# Problem seeing while driving



## jasondwade (Oct 23, 2009)

I have a snowdogg plow. I have a dangeroud problem of not being able to see while driving on roads that aren't well lit, especially when it's snowing. My plow lights are reflecting off the back off my plow and can't see AT ALL! Any advice or anyone experiencing this problem?


----------



## no lead (Dec 10, 2008)

adjust your plow lights up higher.


----------



## mayhem (Aug 25, 2006)

Sounds like your lights are pointing down too sharply or your plow is WAY too high.


----------



## theplowmeister (Nov 14, 2006)

I painted the back of my plow flat black. Helps a lot. also try not lifting the plow all the way up.


----------



## drp (Oct 12, 2009)

Or add a spacer to raise the mounting point of the lights.


----------



## jasondwade (Oct 23, 2009)

mayhem;1157232 said:


> Sounds like your lights are pointing down too sharply or your plow is WAY too high.
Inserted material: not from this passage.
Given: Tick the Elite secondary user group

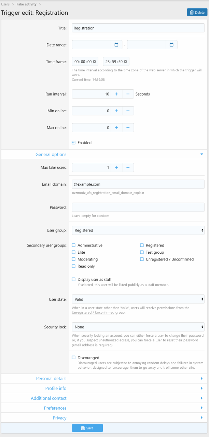Looking at the screenshot, I should tap(74, 252).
Yeah, I ride with it all the way up and tilted some, but afraid it might catch on the road. I tried lowering it some the other night, but still was very difficult to see. It doesn't look like there's much room to raise them up.


----------



## shadowmaker (Dec 18, 2010)

I always angle the blade to one side, most of the time all the way to the right. Then drop the blade down some. If you have it too high, it ll block the radiator and cause the truck to overheat, at least on mine it does. Then I loosen the bolts on the lights and angle them up until they are pointing out to the point I can see.


----------



## no lead (Dec 10, 2008)

take a wrench and loosen the lights. put the plow all the way up and adjust them to were you can see.


----------



## maverjohn (Jul 23, 2008)

Do you have a good set of light? the cheapys suck! I had the $99 petersons and hated them, so I switch to the old style boss and it's a night and day differance,. So what do you have?


----------



## deere615 (Jun 1, 2007)

I moved the lights up to where there are only 2 mounting bolts rather thans 4 plus have them pointing up a bit. still could be a bit higher snowdogg blades are just a bit too tall imo


----------



## jasondwade (Oct 23, 2009)

maverjohn;1157809 said:


> Do you have a good set of light? the cheapys suck! I had the $99 petersons and hated them, so I switch to the old style boss and it's a night and day differance,. So what do you have?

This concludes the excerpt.